On January 30th, 2013, the CMA will host the annual Analytics Conference at the Metro Toronto Convention Centre. The one-day conference will help attendees with the "how" of implementing their analytics strategy, focusing on the best practices successful organizations have adopted while overcoming some of the common pitfalls.
One of the sessions, "Enterprise Data in Action: RBS Citizens Puts the Business First", will be co-presented by Jill Dyché, Vice President, Thought Leadership, SAS. The CMA recently had an opportunity to ask Jill a few questions.
What is the biggest challenge businesses currently face with respect to the copious volume of data available for them to collect?
There are really two challenges. The first one is how to get the data - finding, accessing, gathering, integrating and deploying the data to various business people. The second challenge is knowing what to do with the data once you have it. Lots of executives are talking to us about big data. Understanding in advance what you want to do with that data I think is actually an underestimated challenge.
Which companies are doing an excellent job at leveraging Big Data to optimize their processes and provide better value to customers?
Macy's is doing a great job with Big Data because they already had the processes set up for data that wasn't necessarily "Big Data". They had the expertise, they had the data quality people, they had business stewardship, they understood their systems and records – so applying incumbent expertise to this new world of Big Data really helped them accelerate their delivery. They're doing a lot of analysis on their web data and the fact that they had existing processes and existing skills in place sets them apart.
Another company I'll mention is Sears. Sears sees Big Data as an opportunity to modernize a lot of their existing technology platforms and their existing analytics.
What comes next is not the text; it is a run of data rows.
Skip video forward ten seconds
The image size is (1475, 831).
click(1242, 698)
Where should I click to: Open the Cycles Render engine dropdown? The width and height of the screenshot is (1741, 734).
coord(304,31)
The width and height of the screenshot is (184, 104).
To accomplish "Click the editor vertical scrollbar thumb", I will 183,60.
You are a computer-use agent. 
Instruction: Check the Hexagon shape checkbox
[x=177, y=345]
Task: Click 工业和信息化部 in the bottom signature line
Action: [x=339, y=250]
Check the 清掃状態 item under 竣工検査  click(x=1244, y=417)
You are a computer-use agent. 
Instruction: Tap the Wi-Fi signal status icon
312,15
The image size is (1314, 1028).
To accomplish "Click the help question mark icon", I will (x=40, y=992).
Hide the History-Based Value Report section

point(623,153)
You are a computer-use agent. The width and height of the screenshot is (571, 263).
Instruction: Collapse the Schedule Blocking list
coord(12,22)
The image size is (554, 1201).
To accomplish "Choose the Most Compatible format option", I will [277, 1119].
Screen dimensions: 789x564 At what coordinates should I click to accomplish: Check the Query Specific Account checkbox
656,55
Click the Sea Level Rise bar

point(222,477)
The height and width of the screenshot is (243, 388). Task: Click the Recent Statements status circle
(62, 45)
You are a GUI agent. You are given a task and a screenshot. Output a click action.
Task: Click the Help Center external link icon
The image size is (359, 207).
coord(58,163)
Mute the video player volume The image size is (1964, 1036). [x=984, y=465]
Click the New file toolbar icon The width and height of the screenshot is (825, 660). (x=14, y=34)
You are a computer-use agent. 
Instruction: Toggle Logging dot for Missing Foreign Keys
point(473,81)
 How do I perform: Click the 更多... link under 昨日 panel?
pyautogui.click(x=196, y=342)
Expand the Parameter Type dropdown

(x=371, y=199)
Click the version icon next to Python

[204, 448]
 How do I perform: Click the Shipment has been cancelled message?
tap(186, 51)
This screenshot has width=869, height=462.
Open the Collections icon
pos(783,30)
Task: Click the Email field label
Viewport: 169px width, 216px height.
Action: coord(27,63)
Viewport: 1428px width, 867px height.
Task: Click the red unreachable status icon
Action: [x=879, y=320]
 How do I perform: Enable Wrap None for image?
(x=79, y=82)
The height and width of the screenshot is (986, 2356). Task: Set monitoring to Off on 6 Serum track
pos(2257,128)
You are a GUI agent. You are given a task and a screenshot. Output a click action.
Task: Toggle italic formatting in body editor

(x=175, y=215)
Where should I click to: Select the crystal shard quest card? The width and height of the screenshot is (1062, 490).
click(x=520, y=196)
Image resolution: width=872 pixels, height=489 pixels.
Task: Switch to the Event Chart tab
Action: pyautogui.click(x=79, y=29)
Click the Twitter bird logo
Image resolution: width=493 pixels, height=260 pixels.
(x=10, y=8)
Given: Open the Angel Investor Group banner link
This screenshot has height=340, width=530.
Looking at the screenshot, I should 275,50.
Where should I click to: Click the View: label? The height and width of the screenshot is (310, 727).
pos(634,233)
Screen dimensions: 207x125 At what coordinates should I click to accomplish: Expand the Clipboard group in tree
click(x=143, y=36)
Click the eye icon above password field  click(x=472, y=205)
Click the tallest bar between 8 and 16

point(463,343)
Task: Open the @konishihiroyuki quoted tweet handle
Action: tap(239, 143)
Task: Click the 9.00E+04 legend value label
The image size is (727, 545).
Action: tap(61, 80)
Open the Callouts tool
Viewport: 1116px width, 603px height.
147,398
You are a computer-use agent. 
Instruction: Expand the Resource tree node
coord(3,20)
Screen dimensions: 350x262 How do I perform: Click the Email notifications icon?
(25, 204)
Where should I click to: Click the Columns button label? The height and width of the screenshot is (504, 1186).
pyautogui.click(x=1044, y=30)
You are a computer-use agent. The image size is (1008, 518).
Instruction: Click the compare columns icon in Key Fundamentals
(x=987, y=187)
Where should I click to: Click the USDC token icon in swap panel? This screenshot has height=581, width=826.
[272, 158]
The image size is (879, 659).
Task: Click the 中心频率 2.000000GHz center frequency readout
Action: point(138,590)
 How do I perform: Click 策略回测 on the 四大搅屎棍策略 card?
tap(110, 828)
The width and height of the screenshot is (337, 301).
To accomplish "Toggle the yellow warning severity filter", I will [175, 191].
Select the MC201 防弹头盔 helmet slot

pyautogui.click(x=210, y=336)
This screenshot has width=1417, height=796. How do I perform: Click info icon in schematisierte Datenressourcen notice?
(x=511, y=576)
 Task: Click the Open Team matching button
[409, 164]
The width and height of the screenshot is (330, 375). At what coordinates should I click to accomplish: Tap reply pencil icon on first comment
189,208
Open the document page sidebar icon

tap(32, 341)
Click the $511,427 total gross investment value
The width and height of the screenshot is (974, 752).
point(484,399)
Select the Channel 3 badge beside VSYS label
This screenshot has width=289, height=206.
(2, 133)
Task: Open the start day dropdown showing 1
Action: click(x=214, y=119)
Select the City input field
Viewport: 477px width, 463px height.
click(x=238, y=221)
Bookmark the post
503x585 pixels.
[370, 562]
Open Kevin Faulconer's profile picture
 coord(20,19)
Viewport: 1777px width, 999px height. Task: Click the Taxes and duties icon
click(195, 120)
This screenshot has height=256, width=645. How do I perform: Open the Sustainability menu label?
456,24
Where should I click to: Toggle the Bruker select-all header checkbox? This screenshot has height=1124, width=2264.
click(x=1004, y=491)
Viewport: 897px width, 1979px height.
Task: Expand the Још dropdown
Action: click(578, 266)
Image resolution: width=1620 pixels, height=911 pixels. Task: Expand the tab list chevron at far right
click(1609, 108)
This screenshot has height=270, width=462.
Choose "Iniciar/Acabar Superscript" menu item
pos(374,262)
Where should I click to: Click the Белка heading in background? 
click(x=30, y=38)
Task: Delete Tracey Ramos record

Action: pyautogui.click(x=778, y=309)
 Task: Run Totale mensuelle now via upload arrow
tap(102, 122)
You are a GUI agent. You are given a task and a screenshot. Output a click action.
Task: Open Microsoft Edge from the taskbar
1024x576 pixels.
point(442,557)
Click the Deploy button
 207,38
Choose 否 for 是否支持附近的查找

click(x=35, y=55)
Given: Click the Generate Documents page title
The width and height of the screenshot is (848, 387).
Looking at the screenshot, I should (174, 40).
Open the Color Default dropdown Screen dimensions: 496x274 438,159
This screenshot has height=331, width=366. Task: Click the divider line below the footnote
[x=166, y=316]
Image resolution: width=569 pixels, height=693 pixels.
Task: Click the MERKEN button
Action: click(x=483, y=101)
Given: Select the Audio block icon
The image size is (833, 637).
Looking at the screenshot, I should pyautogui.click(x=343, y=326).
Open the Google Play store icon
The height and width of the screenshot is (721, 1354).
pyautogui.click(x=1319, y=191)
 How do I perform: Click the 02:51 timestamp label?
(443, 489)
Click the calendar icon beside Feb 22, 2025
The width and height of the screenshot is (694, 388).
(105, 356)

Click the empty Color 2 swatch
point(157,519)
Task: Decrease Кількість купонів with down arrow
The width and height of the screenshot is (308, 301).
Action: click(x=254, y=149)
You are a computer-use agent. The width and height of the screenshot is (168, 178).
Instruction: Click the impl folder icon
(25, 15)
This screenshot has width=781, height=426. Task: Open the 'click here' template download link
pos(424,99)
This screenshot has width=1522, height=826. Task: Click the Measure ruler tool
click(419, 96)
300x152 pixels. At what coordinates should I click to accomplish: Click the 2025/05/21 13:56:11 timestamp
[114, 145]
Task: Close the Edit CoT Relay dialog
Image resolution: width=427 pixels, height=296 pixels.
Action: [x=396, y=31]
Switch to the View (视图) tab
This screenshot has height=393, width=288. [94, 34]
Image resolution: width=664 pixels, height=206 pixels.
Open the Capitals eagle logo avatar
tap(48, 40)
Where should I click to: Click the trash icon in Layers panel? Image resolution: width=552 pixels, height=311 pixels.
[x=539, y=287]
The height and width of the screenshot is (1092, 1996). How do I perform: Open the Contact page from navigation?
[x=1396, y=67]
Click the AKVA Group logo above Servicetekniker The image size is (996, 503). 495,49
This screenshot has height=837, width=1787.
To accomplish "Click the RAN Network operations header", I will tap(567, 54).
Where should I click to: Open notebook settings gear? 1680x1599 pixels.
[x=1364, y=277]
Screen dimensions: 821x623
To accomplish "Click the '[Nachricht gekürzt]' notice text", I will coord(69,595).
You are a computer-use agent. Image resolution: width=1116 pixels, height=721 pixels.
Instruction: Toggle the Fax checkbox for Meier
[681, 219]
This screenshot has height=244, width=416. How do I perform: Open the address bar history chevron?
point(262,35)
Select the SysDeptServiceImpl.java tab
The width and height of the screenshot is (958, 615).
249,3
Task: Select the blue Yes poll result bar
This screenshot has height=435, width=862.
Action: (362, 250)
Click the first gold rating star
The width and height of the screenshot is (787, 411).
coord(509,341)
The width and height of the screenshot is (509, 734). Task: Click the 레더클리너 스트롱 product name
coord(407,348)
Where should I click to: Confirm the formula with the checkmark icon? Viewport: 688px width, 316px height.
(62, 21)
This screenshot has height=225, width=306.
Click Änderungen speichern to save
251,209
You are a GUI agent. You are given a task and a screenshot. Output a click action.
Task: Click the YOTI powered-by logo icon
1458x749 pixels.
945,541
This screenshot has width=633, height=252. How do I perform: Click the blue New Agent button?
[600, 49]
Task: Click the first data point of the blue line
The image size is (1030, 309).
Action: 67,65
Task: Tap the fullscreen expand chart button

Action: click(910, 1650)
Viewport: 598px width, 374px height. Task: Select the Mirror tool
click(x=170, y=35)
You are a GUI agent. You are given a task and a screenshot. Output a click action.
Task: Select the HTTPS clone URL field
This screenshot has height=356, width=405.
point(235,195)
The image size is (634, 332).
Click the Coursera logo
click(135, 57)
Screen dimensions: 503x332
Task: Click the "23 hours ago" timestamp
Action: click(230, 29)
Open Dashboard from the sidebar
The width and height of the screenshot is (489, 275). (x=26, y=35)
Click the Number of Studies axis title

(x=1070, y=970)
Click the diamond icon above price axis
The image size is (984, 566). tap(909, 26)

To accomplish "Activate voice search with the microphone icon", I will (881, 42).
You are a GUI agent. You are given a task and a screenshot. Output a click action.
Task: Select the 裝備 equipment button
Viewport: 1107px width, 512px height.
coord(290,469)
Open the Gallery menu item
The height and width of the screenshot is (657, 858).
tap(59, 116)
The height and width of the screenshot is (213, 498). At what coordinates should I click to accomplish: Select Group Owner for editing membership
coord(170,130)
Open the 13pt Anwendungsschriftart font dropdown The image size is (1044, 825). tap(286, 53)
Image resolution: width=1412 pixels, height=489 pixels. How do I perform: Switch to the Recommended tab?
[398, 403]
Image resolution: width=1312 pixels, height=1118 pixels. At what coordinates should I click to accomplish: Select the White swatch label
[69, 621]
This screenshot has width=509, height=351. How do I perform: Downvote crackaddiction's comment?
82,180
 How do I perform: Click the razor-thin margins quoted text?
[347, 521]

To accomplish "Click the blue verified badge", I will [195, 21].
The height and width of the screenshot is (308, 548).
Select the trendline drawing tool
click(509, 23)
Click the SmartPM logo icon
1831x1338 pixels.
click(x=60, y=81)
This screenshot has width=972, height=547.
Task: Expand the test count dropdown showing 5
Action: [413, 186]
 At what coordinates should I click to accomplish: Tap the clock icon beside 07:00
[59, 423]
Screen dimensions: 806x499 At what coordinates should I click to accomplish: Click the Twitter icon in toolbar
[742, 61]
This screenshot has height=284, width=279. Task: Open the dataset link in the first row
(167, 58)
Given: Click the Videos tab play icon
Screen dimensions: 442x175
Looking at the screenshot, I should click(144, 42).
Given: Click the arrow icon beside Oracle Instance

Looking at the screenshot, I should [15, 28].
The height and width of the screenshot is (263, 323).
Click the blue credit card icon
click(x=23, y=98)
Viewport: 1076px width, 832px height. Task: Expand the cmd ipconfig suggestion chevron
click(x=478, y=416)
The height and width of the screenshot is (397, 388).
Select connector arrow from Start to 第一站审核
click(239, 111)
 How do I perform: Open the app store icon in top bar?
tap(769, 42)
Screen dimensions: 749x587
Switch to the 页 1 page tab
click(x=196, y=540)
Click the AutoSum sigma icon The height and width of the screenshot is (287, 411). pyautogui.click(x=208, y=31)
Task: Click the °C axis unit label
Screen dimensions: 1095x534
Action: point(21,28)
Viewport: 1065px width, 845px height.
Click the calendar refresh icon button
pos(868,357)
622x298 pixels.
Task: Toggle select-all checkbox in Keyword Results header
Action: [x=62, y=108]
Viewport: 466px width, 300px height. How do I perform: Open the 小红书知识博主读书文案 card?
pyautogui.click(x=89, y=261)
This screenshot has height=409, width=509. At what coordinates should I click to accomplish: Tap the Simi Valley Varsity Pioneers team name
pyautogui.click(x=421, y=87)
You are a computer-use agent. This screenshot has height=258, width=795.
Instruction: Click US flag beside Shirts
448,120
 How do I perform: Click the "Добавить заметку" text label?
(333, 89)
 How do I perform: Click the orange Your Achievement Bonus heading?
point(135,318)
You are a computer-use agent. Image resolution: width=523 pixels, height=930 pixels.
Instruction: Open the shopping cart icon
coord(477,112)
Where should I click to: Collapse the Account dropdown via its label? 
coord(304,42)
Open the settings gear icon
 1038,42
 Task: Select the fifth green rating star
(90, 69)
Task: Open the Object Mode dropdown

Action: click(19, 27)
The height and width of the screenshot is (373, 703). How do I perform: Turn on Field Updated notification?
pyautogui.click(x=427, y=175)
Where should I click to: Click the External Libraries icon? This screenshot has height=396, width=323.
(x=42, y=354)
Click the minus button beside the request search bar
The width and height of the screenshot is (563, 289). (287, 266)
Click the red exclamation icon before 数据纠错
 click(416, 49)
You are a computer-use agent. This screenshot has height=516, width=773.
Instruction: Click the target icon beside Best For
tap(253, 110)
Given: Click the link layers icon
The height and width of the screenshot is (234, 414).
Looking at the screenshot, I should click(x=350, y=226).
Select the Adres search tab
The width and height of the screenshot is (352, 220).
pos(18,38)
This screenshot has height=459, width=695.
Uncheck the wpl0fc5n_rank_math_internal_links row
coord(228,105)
What Sears has done is put together, in essence, an office for Big Data that initially was internal - however now they're marketing it as a service to other retailers. They've applied their Big Data competencies internally and they're now developing value-added services for external companies to leverage.
What are some notable IT trends, with respect to Enterprise, that you feel we should watch out for over the next few years?
One of the trends that we're seeing, which has been talked about for awhile but really hasn't actually materialized until recently, is the whole trend of micro segmentation and behavior-based segmentation of customers. Only now with some very, very detailed data can we really segment in a way that's relevant to our customer - whether B2B or B2C. I think the other trend obviously is Big Data, which we've already talked about. Companies are rapidly coming up with business cases for Big Data.